▸ **WHAT THE EXERCISE ASKS**:
Output the full listing below exactly; the images stay out.

▸ **PROVIDED DATA**:
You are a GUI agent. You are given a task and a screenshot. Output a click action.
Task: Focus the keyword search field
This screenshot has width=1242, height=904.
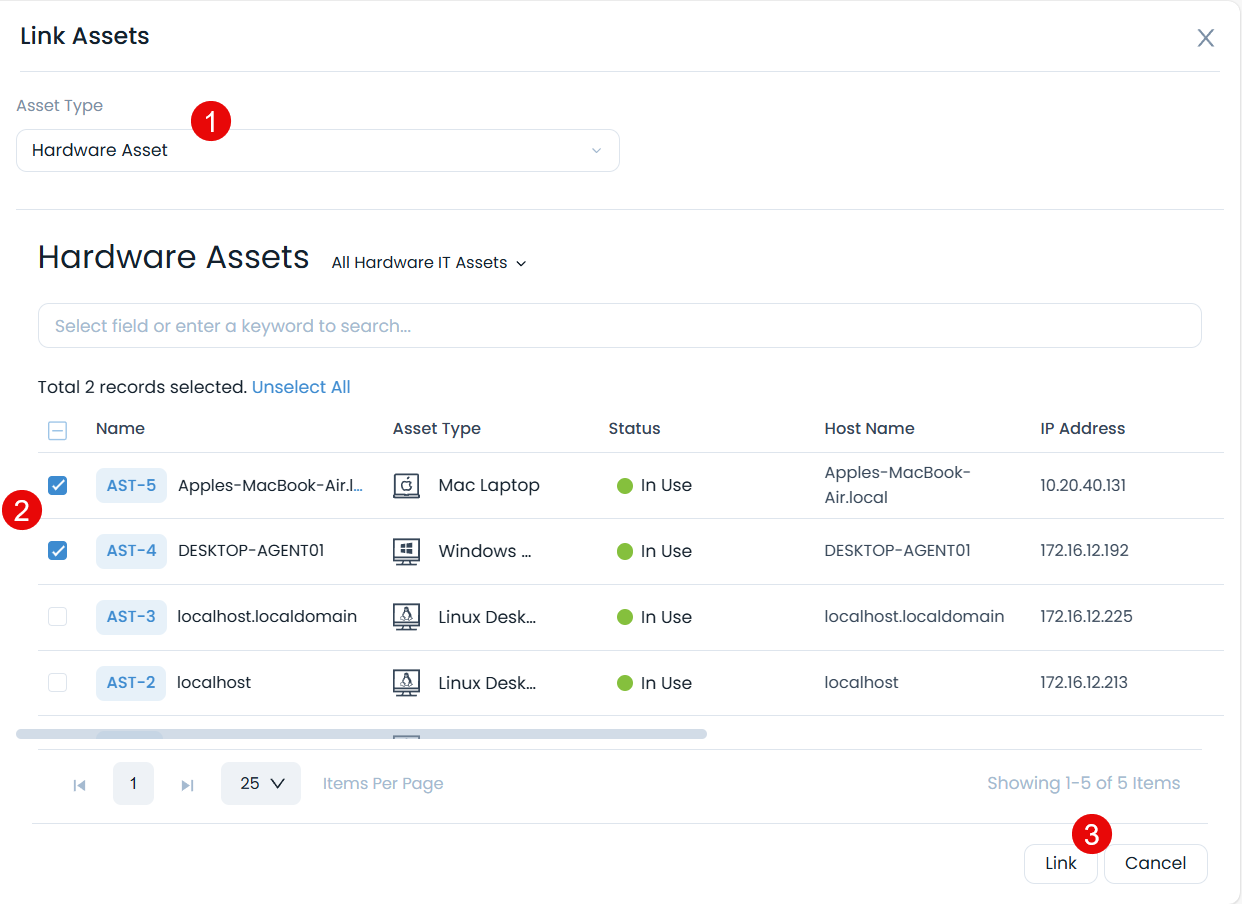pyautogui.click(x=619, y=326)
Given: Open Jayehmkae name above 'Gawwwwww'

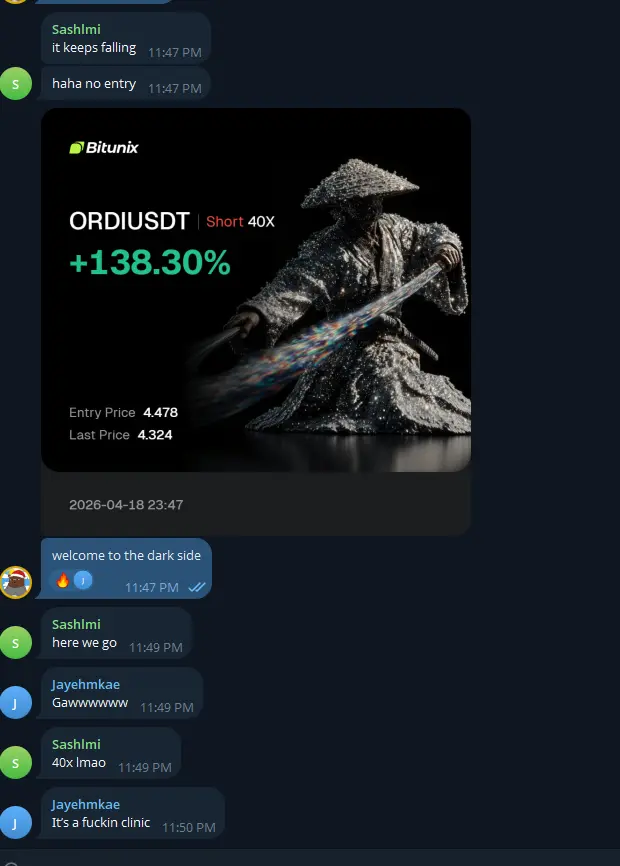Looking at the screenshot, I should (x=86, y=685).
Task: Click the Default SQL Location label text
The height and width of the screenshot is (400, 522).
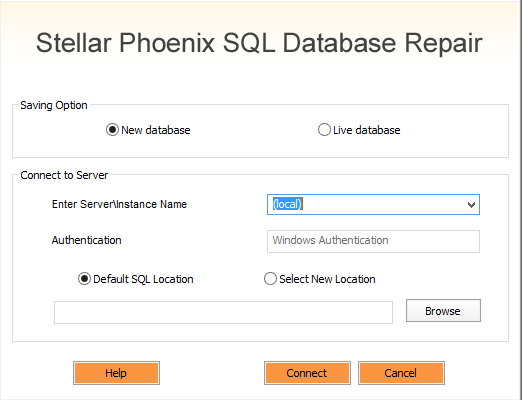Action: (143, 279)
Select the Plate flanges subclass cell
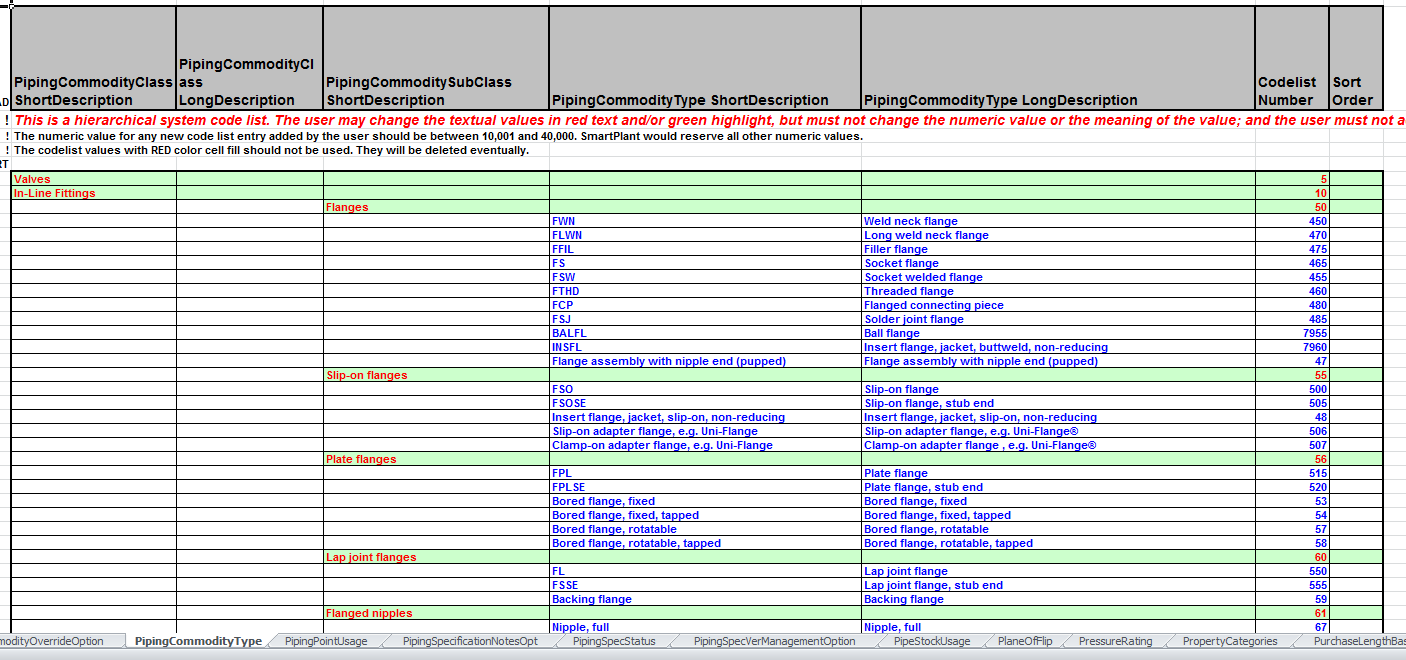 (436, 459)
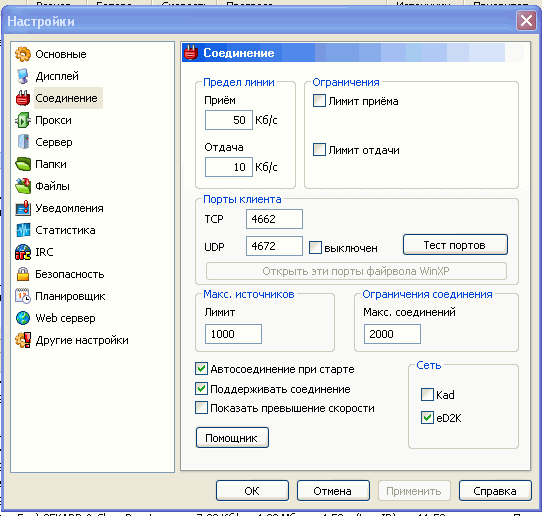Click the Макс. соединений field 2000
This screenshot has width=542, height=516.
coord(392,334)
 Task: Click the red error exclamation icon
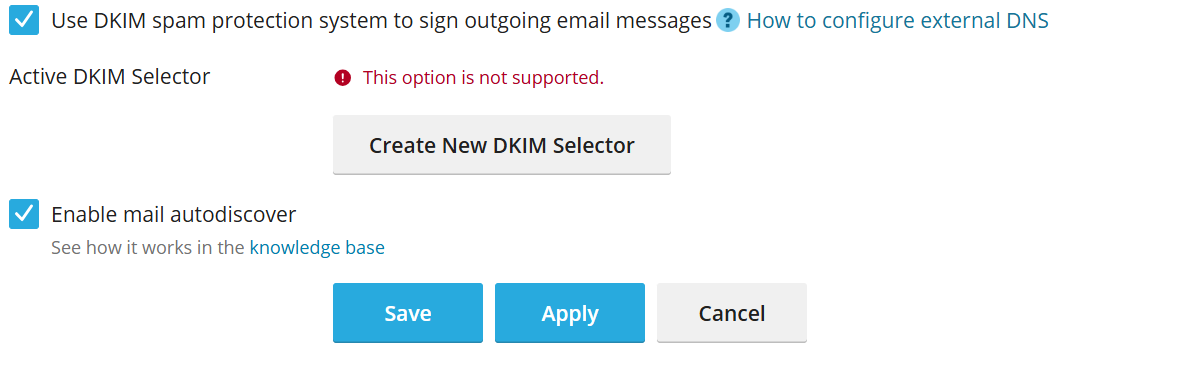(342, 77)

▸ **ANSWER SECTION**:
You are a GUI agent. You are given a task and a screenshot. Output a click action.
Task: Focus the keyword search field
This screenshot has width=1242, height=904.
pyautogui.click(x=619, y=326)
Given: Open Jayehmkae name above 'Gawwwwww'

Looking at the screenshot, I should (x=86, y=685).
Task: Click the Default SQL Location label text
The height and width of the screenshot is (400, 522).
Action: (143, 279)
Select the Plate flanges subclass cell
 (436, 459)
Click the Макс. соединений field 2000
This screenshot has width=542, height=516.
coord(392,334)
 Task: Click the red error exclamation icon
(342, 77)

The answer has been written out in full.